The cast is uniformly excellent. Steven Yeun and Han Ye-ri have a strong dynamic together that feels grounded. Yeun’s Korean accent when speaking English occasionally slips, but not enough to distract. Youn Yuh-jung is an instantly lovable delight, bursting with so much personality. And the performances from the younger cast members, Noel Cho and Alan Kim, are great as well, working off their much more experienced co-stars with ease, especially Kim, who has more to do since most of the film is through his eyes. Someone I was very surprised by and didn’t even recognize for a sizable chunk of the film was Will Patton, who plays Paul, a thoroughly bizarre evangelical that Jacob hires to help out at the farm.

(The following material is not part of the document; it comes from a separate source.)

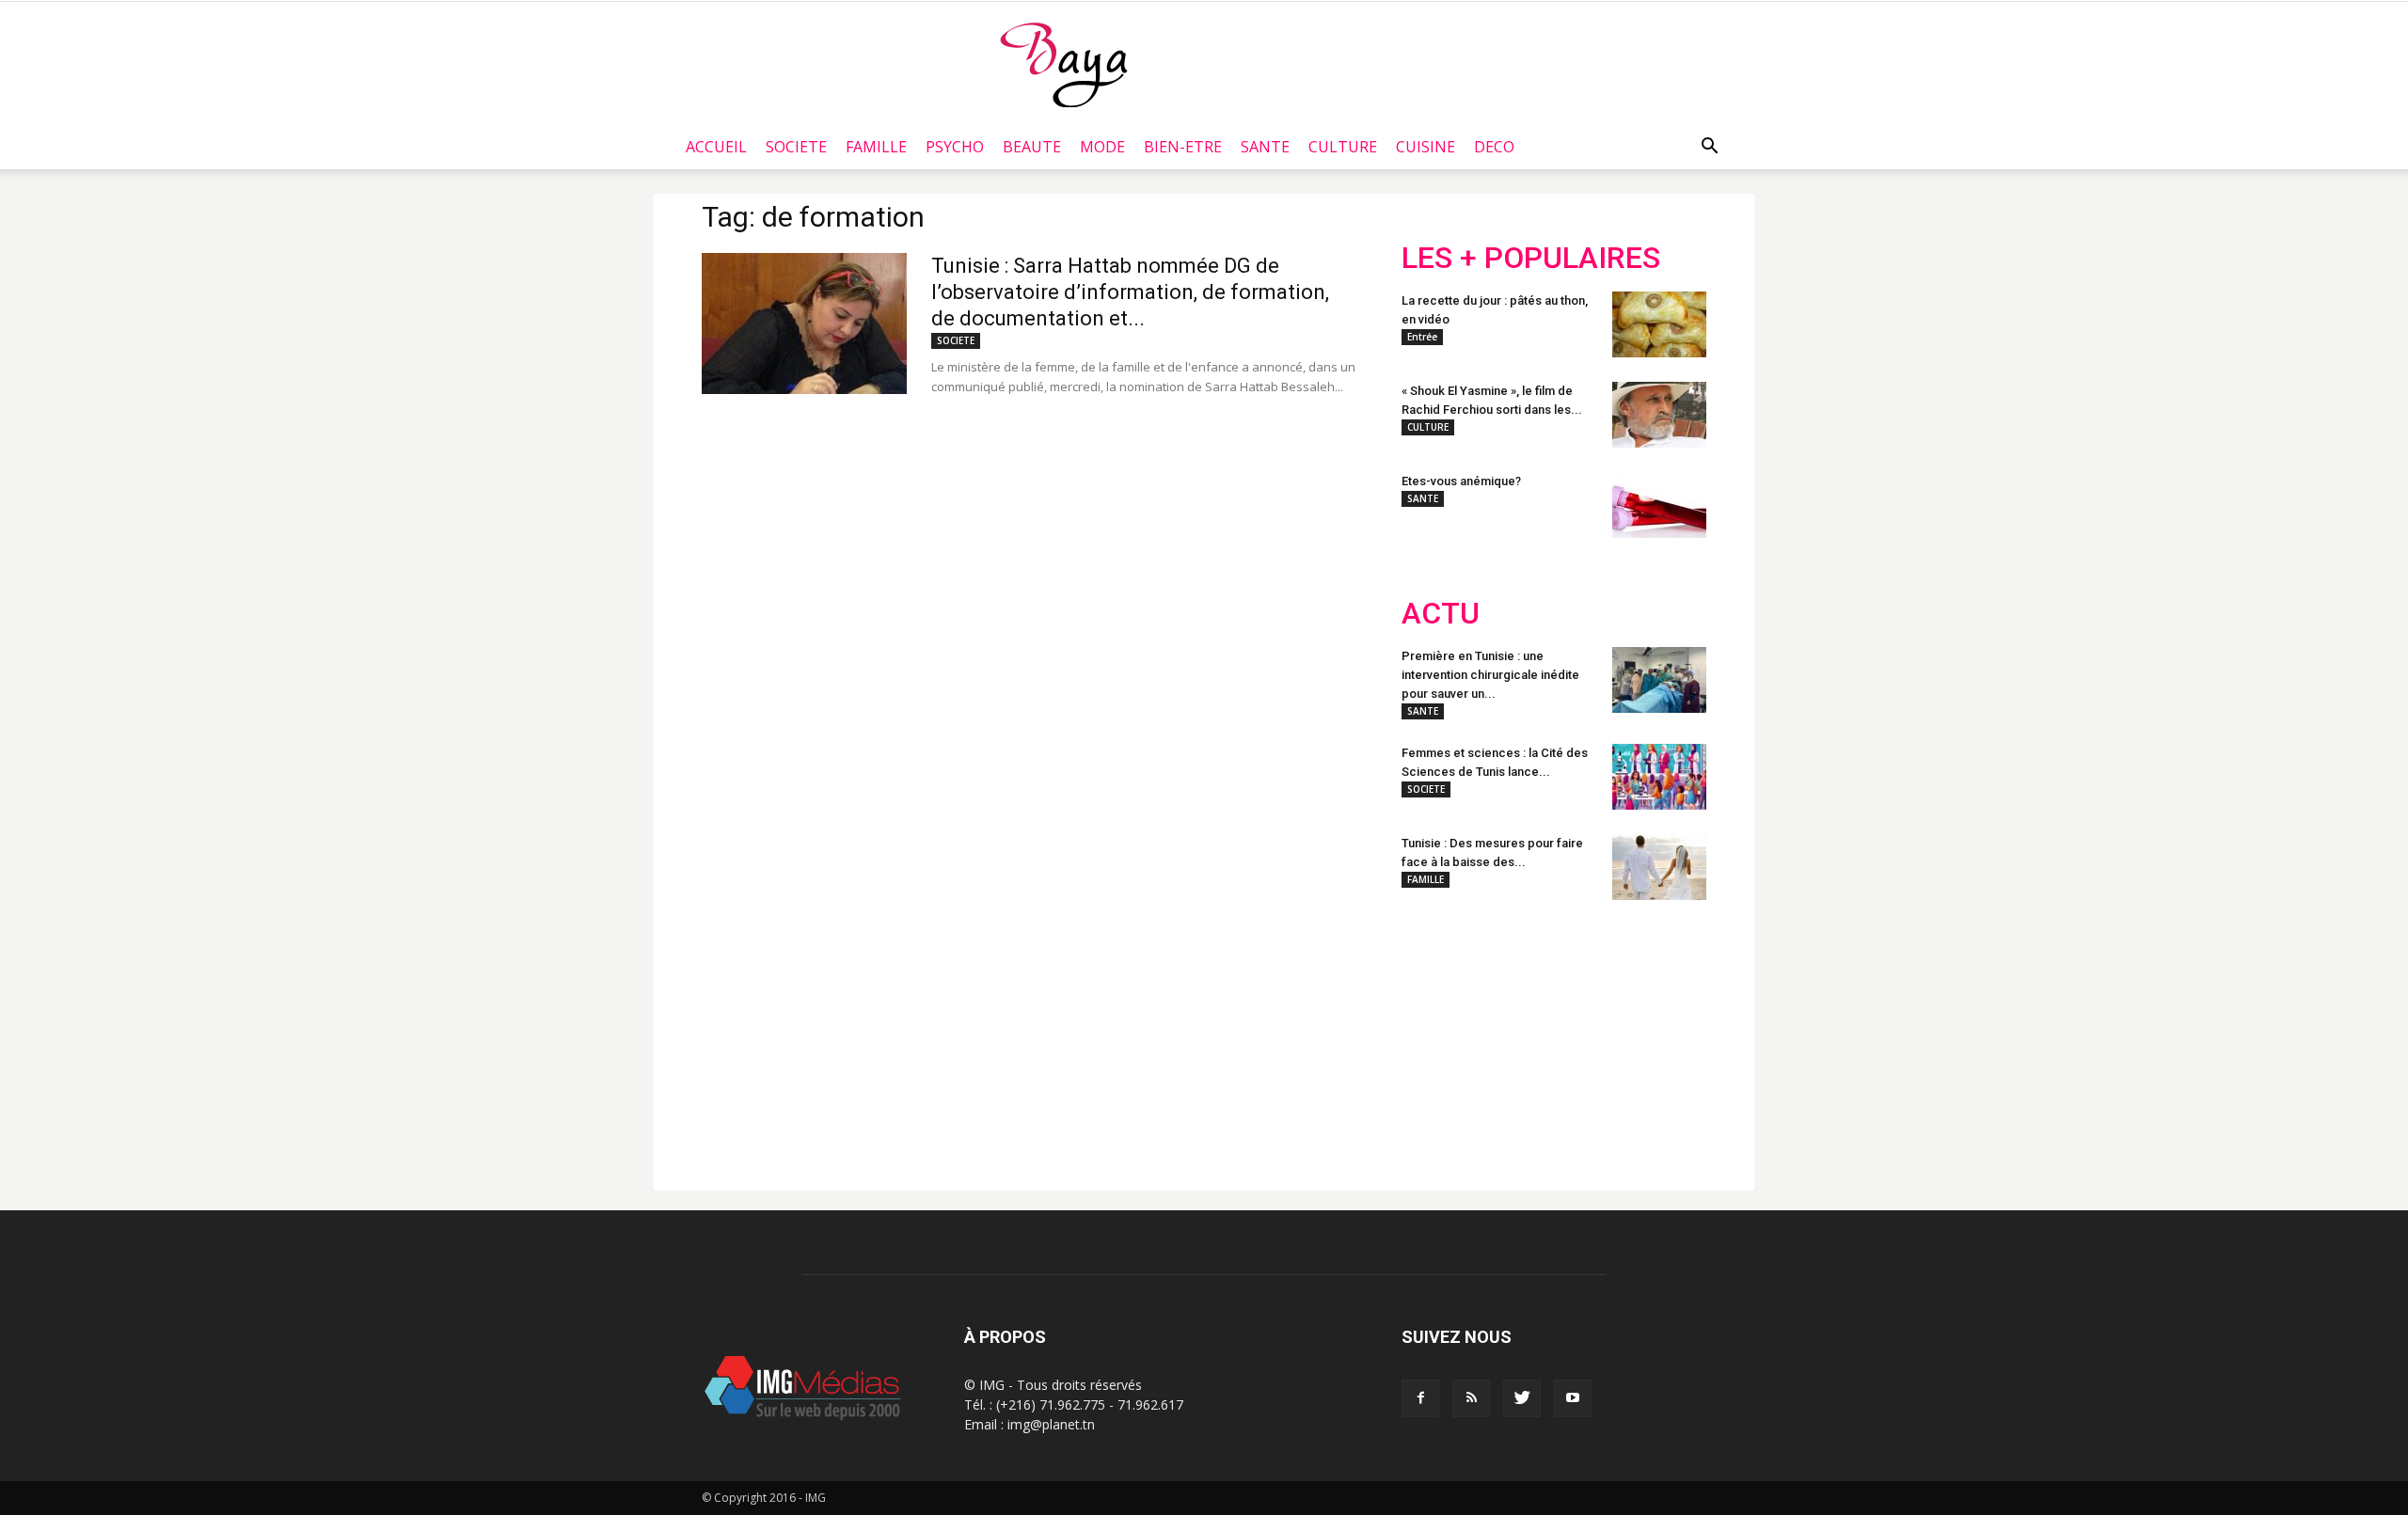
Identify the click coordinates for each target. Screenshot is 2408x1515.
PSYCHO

Minari is a film I loved quite a bit. It’s a vividly drawn look at a family that makes the small feel so big. I saw so much of my own experiences as well as the experiences of people I’ve known here throughout the film, mostly in the minute stuff, David not liking the fact that he has to share his bedroom with a relative, watching a father figure stubbornly drag his family to places for the off-chance he might find success that will provide for them, meeting white kids who in one breath say the most insensitive things then being friendly in the next, hell, even David’s habit of drinking too much Mountain Dew. I don’t know where and how much Lee Isaac Chung may have embellished of his true-to-life details for dramatic effect, not that it really matters, but at no point does it come across as overblown. It creates the feeling of being there with the characters, sharing in these moments with them. Sometimes the film will rely too heavy on its atmosphere, lessening some of the dramatic impact of the plot beats, and many scenes in the middle could be called disconnected by more unforgiving eyes, but that ultimately didn’t bother me in the grand scheme of things. I believe this film is truly something special. I was charmed by its characters, enamored by its filmmaking, and touched by its empathy. Few films in 2020 have warmed my heart as much as this has, and it’s one I sincerely hope none of you miss out on.

 

Minari is currently out in select virtual cinemas based in New York and Los Angeles. It will be given a wide release on February 12th, 2021.